Abstract/Project Summary Kaposi sarcoma-associated herpesvirus (KSHV) is an oncogenic human herpesvirus, which causes Kaposi sarcoma (KS) as well as B cell lymphoproliferative disorders in the absence of adequate immune control. KSHV- associated tumors are a significant cause of morbidity and mortality in transplant patients and individuals with HIV-disease. The oral cavity is an important site for KSHV biology because saliva is believed to be the primary mode of person-to-person transmission for the virus. The tonsil and other oral lymphoid tissues represent a logical anatomical site for early infection events because they are in contact with saliva and are rich in target cell types for KSHV infection including endothelial cells and B lymphocytes. Despite this, the biology of KSHV in the human tonsil remains poorly understood. We have successfully isolated a variety of primary cell lineages from human tonsil specimens and have developed robust in vitro infection models for tonsil-derived lymphocytes and non- lymphocyte cell lines. The current proposal will leverage our library of tonsil lymphocyte specimens and cell lines in order to explore the fundamental biology of KSHV transmission in this niche. Using ex vivo susceptibility of tonsil-derived B lymphocytes as a surrogate for overall susceptibility of each tonsil specimen to KSHV infection, we will use a variety of molecular and cell biology techniques to examine sample-intrinsic factors that may influence the ability of KSHV to infect a new human host. These factors include: (1) host immunological parameters (2) host gene expression parameters (3) viral co-infections and (4) bacterial co-infections/microbiome communities. We will also examine how KSHV manipulates host cytokine signaling during early infection in order to determine whether cytokines can be manipulated to limit the establishment of KSHV infection in tonsil lymphocytes. Finally, we will determine how KSHV spreads within and between tonsil-derived cell types and determine which cell types are (1) important for transferring infection to disease-relevant cell types (2) potential sources of KSHV shedding into saliva. The results of this research will provide critical information about factors influencing KSHV transmission, and will highlight novel therapeutic targets that can be exploited to limit the spread of KSHV within the human population.

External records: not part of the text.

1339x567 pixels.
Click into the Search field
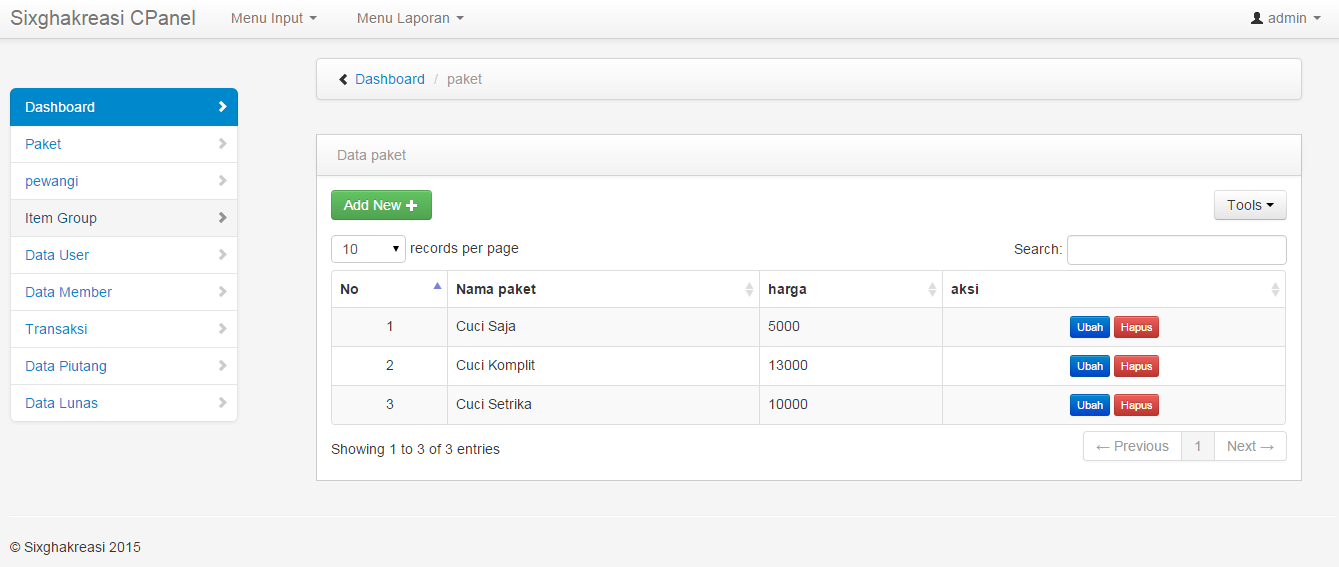(1176, 250)
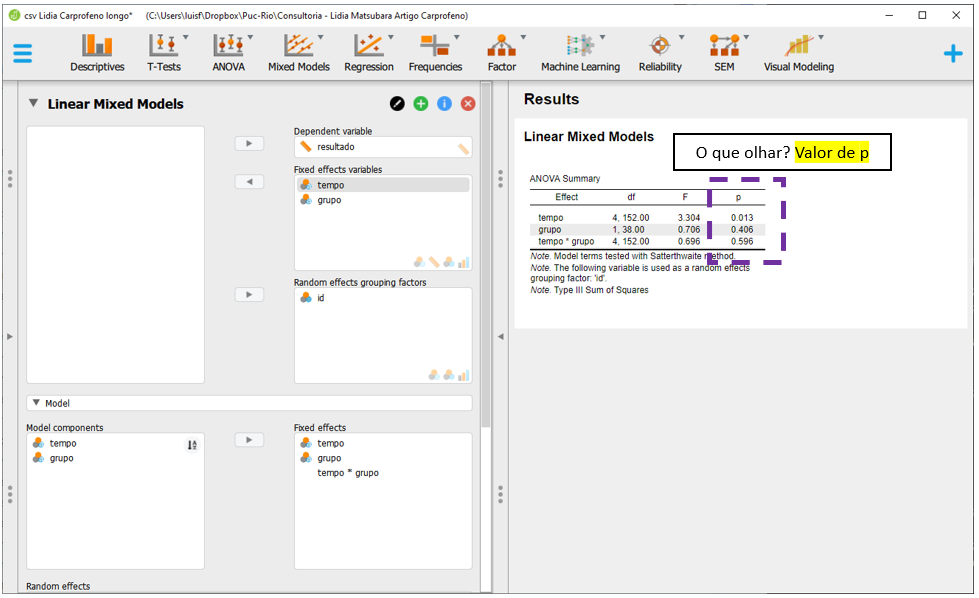Image resolution: width=979 pixels, height=598 pixels.
Task: Click the ANOVA toolbar icon
Action: click(229, 53)
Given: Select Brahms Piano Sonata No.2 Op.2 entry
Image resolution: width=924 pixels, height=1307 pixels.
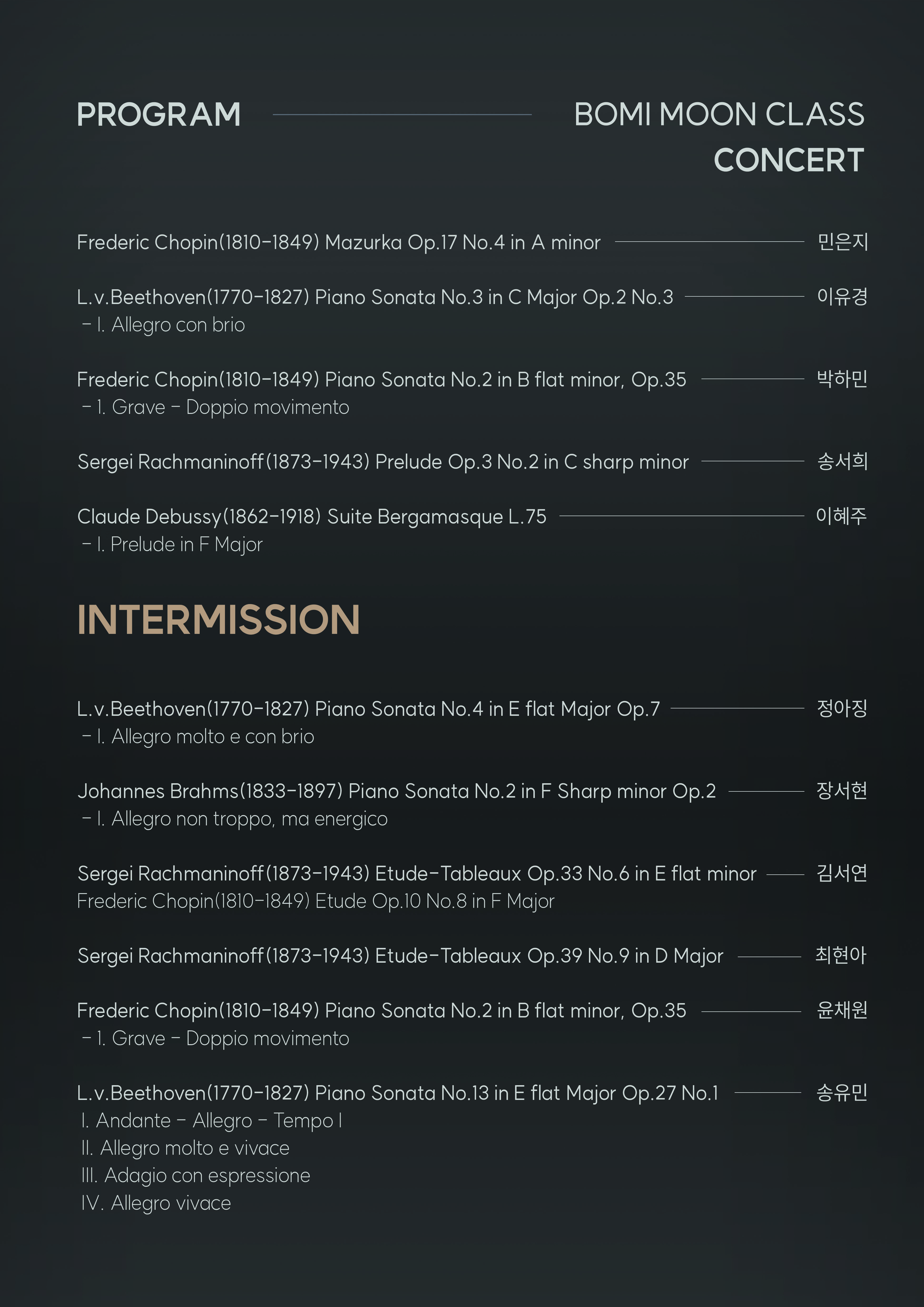Looking at the screenshot, I should (x=397, y=791).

摘要/项目摘要 卡波济肉瘤相关疱疹病毒（Kaposi sarcoma-associated herpesvirus，KSHV）是一种致癌的人类疱疹病毒， 肉瘤（KS）以及B细胞淋巴增生性疾病。KSHV- 相关的肿瘤是移植患者和患有肿瘤的个体中发病率和死亡率的重要原因。 艾滋病口腔是KSHV生物学的重要部位，因为唾液被认为是KSHV的主要传播途径。 病毒的人际传播方式。扁桃体和其他口腔淋巴组织代表了一种逻辑的 因为它们与唾液接触并且富含靶细胞类型， 包括内皮细胞和B淋巴细胞。尽管如此，KSHV在人类中的生物学 扁桃体仍然知之甚少。我们已经成功地从人骨髓中分离出多种原代细胞系， 扁桃体标本，并开发了强大的体外感染模型扁桃体衍生的淋巴细胞和非- 淋巴细胞系目前的建议将利用我们的图书馆扁桃体淋巴细胞标本和细胞系 以探索KSHV在该生态位传播的基本生物学。使用离体敏感性 扁桃体来源的B淋巴细胞作为每个扁桃体样本对KSHV感染的总体易感性的替代物， 我们将使用各种分子和细胞生物学技术来检查样本-内在因素， 影响KSHV感染新人类宿主的能力。这些因素包括：（1）宿主免疫 参数（2）宿主基因表达参数（3）病毒共感染和（4）细菌共感染/微生物组 社区.我们还将研究KSHV如何在早期感染过程中操纵宿主细胞因子信号， 以确定是否可以操纵细胞因子来限制扁桃体中KSHV感染的建立 淋巴细胞最后，我们将确定KSHV如何在扁桃体衍生细胞类型内和扁桃体衍生细胞类型之间传播， 确定哪些细胞类型是（1）重要的转移感染疾病相关的细胞类型（2）潜在的 KSHV进入唾液的来源。这项研究的结果将提供有关因素的关键信息 影响KSHV传播，并将突出新的治疗靶点，可用于限制 KSHV在人群中的传播。